Re: Thinking it through
If Billy had actually spent some time living in a typical rural location where incomes are low and the work is hard and the people are many, he would have noticed that many of the people eyeing the chickens and deliberating on their culinary qualities are not necessarily their owners. Security costs a lot, and there are no police to investigate multiple cases of multiple henocide. Even chicken wire (netting) needs plenty cash, and it needs to be buried on on side to stop the rats and dogs... and the snakes... they come and eat your eggs and chicks. So the netting has to be the expensive sort with small holes. The edge in the ground rusts in a a short time and is impossible to mend... and anyway free-range chickens... even in a law abiding community with no rats, dogs or feral carnivores... will happily lay their eggs in any shady spot they can find... and you won't.
He would have also noticed the dire shortage of cooking fuel... have you ever tried to take a 3 year old garbage heap tart and "cook until tender". It takes a lot of wood. Great recipe for soil erosion.
Then there is the small matter of conversion efficiency. Humans can also eat the grains that go into the chickens, and many struggle to grow enough of that for their own consumption. But the conversion loss of food value after passing it through a chicken just compounds the problem.

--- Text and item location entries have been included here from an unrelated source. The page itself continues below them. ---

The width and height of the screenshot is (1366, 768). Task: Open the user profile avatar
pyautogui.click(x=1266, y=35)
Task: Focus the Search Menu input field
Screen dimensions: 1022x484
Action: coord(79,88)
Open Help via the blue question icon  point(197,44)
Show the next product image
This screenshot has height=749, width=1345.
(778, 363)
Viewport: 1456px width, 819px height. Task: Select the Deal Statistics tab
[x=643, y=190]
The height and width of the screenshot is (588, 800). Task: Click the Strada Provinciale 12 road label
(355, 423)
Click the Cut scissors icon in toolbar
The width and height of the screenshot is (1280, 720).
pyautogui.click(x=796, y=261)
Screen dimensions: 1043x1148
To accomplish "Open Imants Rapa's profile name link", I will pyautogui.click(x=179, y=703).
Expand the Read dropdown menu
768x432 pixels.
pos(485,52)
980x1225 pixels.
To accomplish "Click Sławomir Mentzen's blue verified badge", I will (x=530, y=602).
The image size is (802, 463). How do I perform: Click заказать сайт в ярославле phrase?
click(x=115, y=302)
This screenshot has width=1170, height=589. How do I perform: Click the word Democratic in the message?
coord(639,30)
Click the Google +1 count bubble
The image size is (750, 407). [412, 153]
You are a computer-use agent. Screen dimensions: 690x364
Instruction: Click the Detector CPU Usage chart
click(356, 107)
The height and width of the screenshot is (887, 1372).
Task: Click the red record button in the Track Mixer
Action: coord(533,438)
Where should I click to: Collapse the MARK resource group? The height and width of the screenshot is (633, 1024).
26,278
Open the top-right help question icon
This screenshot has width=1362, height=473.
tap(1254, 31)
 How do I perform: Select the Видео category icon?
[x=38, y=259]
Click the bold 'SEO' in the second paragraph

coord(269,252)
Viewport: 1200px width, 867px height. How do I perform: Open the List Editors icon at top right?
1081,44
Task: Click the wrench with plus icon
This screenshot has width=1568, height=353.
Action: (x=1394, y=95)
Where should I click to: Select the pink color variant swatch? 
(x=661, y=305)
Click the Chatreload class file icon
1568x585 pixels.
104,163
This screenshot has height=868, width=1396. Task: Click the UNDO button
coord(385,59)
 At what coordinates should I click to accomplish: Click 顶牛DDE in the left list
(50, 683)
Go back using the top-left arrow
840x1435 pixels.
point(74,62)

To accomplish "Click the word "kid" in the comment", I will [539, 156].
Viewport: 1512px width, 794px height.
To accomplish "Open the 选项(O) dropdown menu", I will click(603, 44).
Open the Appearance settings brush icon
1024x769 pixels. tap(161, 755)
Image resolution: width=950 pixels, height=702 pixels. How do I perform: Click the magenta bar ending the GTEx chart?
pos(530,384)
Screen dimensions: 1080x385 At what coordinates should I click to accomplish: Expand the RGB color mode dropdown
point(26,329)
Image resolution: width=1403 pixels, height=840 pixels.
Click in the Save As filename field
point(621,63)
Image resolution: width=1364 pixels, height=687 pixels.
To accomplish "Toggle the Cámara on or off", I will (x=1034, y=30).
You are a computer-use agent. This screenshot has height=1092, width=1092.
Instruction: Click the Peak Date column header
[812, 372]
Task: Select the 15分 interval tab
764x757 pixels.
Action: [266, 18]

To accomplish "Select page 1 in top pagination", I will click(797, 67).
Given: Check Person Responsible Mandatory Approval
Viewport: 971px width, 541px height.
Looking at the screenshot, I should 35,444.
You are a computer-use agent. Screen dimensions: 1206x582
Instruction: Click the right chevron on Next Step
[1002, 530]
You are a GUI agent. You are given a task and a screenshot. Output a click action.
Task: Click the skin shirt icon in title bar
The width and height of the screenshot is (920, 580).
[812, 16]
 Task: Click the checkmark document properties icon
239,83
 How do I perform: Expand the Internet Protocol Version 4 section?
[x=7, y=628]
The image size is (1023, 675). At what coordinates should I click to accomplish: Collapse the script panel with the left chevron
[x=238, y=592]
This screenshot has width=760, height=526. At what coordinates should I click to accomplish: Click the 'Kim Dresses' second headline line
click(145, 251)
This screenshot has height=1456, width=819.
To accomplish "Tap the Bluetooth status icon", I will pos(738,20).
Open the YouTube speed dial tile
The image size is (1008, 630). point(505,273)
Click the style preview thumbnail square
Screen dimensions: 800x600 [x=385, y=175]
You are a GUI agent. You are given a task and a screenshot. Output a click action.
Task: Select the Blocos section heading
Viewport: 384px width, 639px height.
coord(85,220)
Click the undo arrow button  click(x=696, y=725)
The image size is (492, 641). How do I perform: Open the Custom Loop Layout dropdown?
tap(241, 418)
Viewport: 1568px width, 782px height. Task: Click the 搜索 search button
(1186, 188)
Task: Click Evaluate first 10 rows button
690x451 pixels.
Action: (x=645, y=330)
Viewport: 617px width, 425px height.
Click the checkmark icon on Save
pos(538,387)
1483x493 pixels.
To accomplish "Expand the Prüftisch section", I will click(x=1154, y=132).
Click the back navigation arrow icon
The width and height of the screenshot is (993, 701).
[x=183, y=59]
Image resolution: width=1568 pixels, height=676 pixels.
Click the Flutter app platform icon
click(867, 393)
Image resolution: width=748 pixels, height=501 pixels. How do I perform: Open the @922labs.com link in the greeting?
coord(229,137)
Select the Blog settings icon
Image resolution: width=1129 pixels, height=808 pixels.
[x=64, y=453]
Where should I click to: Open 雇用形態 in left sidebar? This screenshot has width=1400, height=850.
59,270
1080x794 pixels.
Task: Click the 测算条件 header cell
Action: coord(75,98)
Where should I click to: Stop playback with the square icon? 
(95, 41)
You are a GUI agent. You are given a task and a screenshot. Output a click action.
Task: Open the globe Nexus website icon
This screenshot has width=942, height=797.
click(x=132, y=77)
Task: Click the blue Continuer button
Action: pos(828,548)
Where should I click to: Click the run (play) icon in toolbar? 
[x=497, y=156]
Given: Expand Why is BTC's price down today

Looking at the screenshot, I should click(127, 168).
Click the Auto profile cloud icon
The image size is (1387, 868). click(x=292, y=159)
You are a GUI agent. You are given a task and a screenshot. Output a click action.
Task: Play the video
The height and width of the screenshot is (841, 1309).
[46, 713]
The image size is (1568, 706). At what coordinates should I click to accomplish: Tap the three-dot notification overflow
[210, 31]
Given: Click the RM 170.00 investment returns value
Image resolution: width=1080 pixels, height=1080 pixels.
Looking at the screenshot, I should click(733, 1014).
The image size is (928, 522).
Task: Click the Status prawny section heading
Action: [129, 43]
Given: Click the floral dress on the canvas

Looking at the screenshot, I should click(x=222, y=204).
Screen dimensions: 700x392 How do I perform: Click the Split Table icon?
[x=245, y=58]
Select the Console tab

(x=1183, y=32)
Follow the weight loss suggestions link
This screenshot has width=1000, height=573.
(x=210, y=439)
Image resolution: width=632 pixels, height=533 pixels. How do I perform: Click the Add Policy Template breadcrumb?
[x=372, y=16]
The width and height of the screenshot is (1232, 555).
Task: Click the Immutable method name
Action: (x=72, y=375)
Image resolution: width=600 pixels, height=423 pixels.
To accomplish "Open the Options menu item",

Of course if Bill is looking to empower a business class to dominate the cereals market by driving up prices which they can recoup by feeding it to chickens to sell to the developing professional and entrepreneurial classes, where they exist, then he is likely to solve the development problem quickly. The demographics will soon show a surge in the percentage of the population in work and with their own business... the population will also be smaller, the rest will likely have starved to death.